Marcy collected herself enough to talk again. “He went out to play one day. I told him to stay in the yard, but I knew where he was going. Straight to the sinkholes.”

“Weren’t they covered or cordoned off?”

“Some of them were too big to cover,” Marcy said. “They put up some warning signs and wrapped some fence around it, but that didn’t keep the kids out.”

Bill nodded in agreement. “Each new hole in the ground was like catnip to the boys in town. Bucky went to them, too.”

Nick knew he would have done the same thing at that age. To a young boy, a smoking hole in the ground was something exotic and dangerous that broke up the bleakness of life in a coal town. He imagined a whole cluster of kids surrounding it, tossing rocks into its depths and daring each other to scoot closer to the edge. Maybe Frankie and Bucky had gotten too close and tumbled in, but Nick didn’t think that was the case.

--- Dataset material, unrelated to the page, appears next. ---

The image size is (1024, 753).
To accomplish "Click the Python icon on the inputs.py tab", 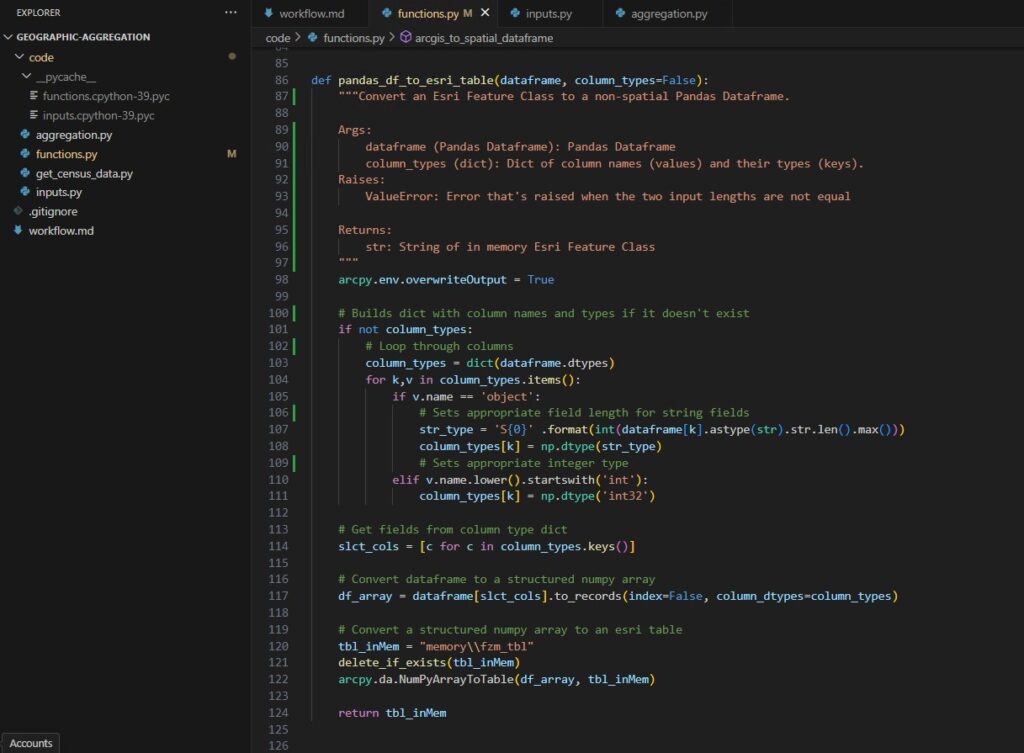I will point(516,14).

“At what point did you think Frankie fell in?”

“Immediately,” Marcy said. “When he didn’t come home for dinner, my first thought was that something bad had happened. A boy in town had fallen through the ground a couple of weeks before. He managed to grab the roots of a nearby tree and yell for help. He got lucky.”

“And the police?” Nick asked. “They thought the same thing?”

Marcy waved a hand in disgust at the mention of the police. “They didn’t know what to think. The first thing they asked me was if I thought Frankie could have run away from home.”

“And could he?”

“He was a happy boy,” she said. “He might not have been the smartest or the most popular kid, but he was happy. And I loved him.”

When she sobbed again, Nick could tell it was sorrow that couldn’t be controlled with a pause and a deep breath. It was a bubble of sadness that rose from deep within. Marcy put a hand over her mouth to stifle it, but it did no good. The sob gurgled out of her until she fled the room, crying.

“It’s still hard to talk about,” Bill said once she was gone. “I know it was a long time ago, but it still hurts.”

Nick knew the feeling well. Most days were fine. Others weren’t. And then there were those dark times when something trivial—hearing his sister’s favorite song on the radio, seeing her favorite color—would bring on a sudden explosion of grief.

“Was it the same way with Bucky?” he asked. “Did the police think he ran away?”

“By that time, no. It was the same situation. He came home from school, went out to play, never came back. But since it happened with Frankie earlier that year, the cops assumed the same thing had happened to Bucky.”